Using the Switch’s default “joycon grip” setup and playing on the TV is fine, but I’ve been waiting for the Mayflash adapter that should let me use my Dualshock 4 controllers on the Switch before doing a proper review. Without a D-Pad or a full sized joystick, it’s can be needlessly hard to land certain hairpin jumps.

The game also has a built-in, optional speedrun clock for streamers (or braggers) to take advantage of. I would consider this to be a legitimately “next-gen” feature to go with the others in my list.



Celeste offers extra challenges to players in the form of strawberries, which are purely optional, useless pickups you will find in very tough spots all over the place. To collect a strawberry, you must not only touch it, but return back to stable and safe ground. If you die while holding it, it doesn’t count. I love this idea, and it plays out just the way I would hope.

You won’t know when or where to expect the next strawberry, but your gamer brain craves it once you see one. At first they’re a bit of a learning tool, forcing you to try out combinations of moves you wouldn’t normally want to use, but eventually they get diabolically tough and are positioned in the middle of already-crazy sections.

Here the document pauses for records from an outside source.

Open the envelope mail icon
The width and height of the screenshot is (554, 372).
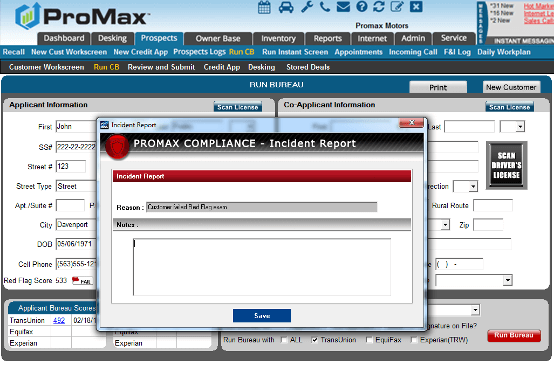tap(343, 7)
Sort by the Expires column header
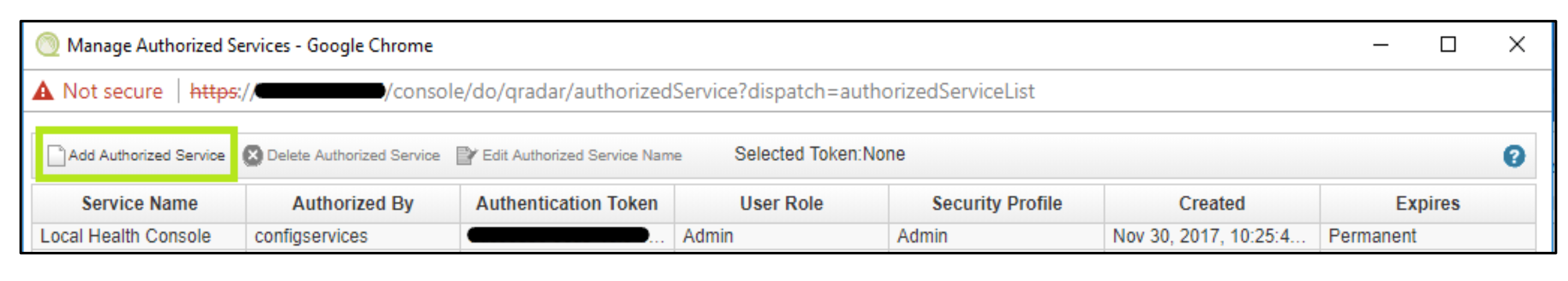 [x=1427, y=203]
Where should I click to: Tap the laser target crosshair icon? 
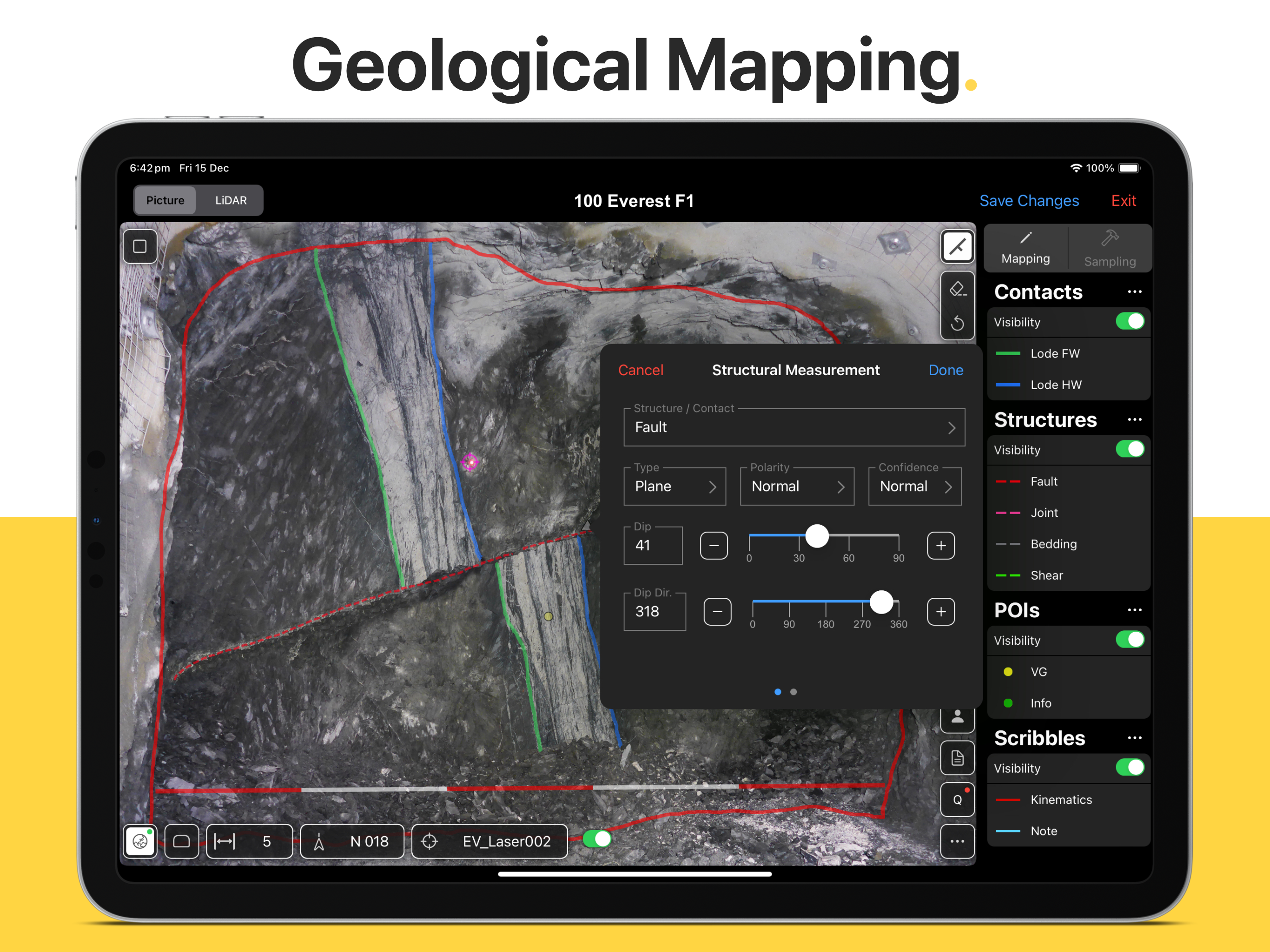[x=430, y=841]
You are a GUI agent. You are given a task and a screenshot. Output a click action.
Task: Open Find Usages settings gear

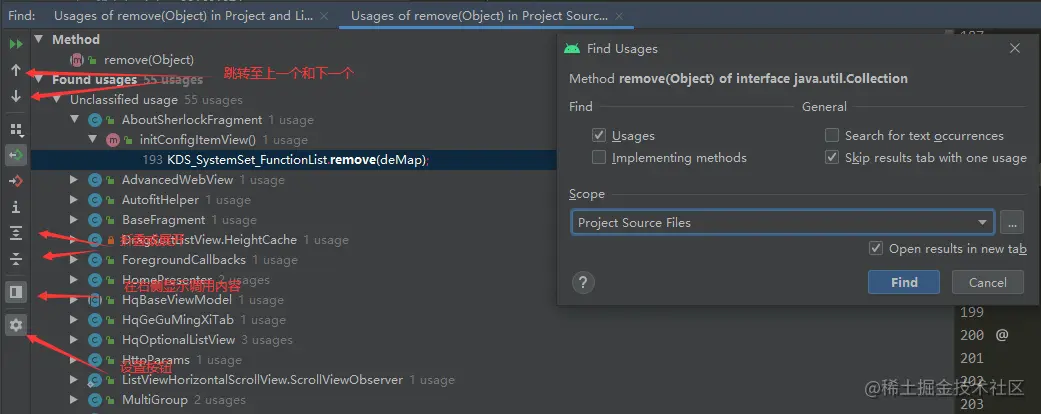16,325
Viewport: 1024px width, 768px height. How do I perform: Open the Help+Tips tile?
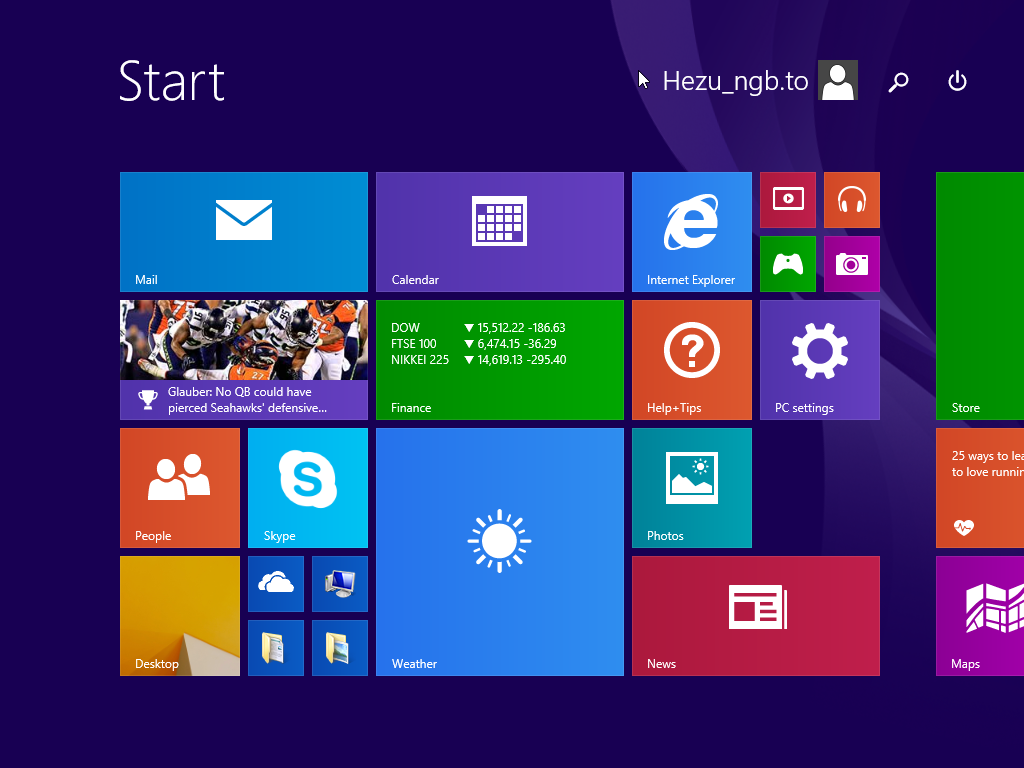(691, 359)
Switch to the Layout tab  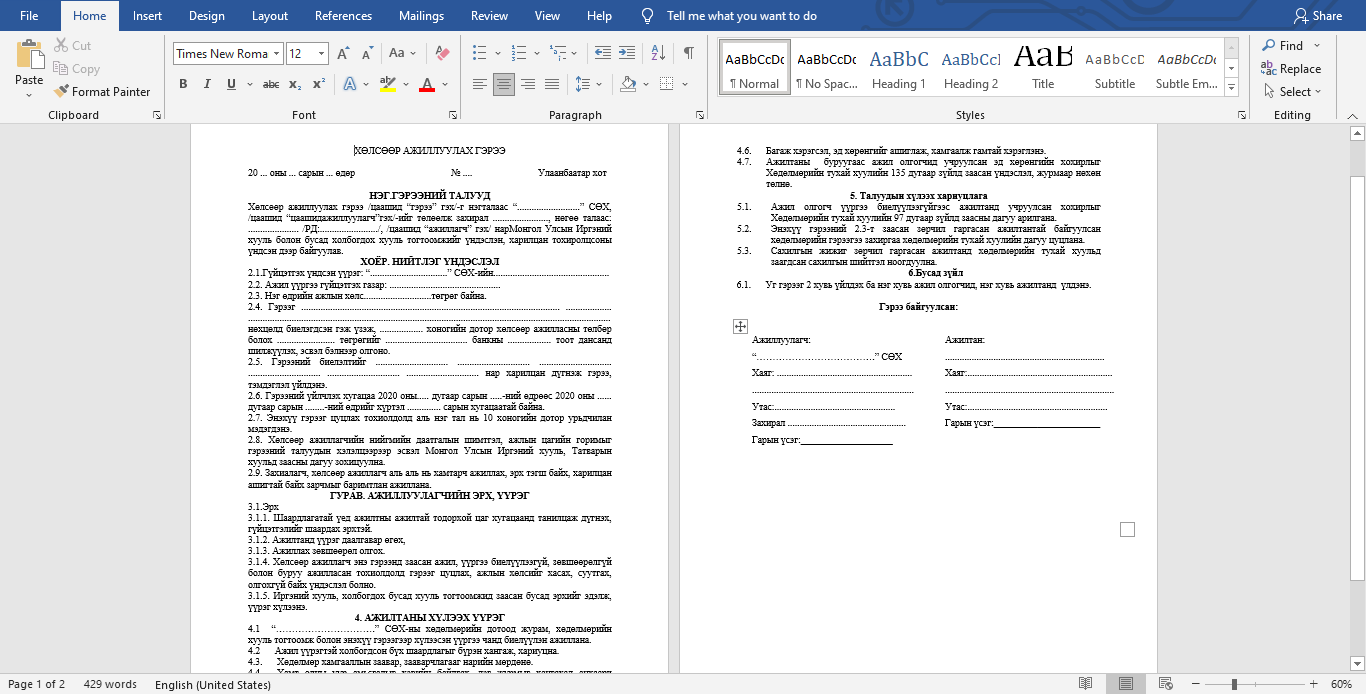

Loading screens will tell you that they serve no purpose but to show off, and I’d say it’s worth showing off if you can get them all.

I thought this was very cool: there’s an alternate variety of strawberries that have wings, and these will instantly fly out of the screen and become unattainable if you use your dash ability. If you die or revisit the screen they will reappear, but you have to reach them and get to safety without dashing.

There are more clever little twists in levels, like the tokens that refresh your dash when you touch them. This allows the game to create big expanses of linked challenges, where touching the refresh tokens is the only thing keeping you going until the next piece of solid ground.


Will It Finish Strong?

What I’ve played so far has been great, but I wonder if Celeste will fall into the bad trap of obnoxious design by the end. You need things to keep getting harder, but this should always be balanced by new ideas and refreshing mechanics. Every “level” I’ve played so far has done exactly that, so I’d be surprised if it changed now.

Besides that, I don’t have any concerns. I won’t spoil the story developments, but suffice it to say that those playing it for a deep lore should rethink their priorities. It’s not a “cool” story, and it doesn’t build a world that you will want to get lost in. It’s the personal story of a girl, not the establishment of a world you’ll care about. My intelligence hasn’t been insulted so far.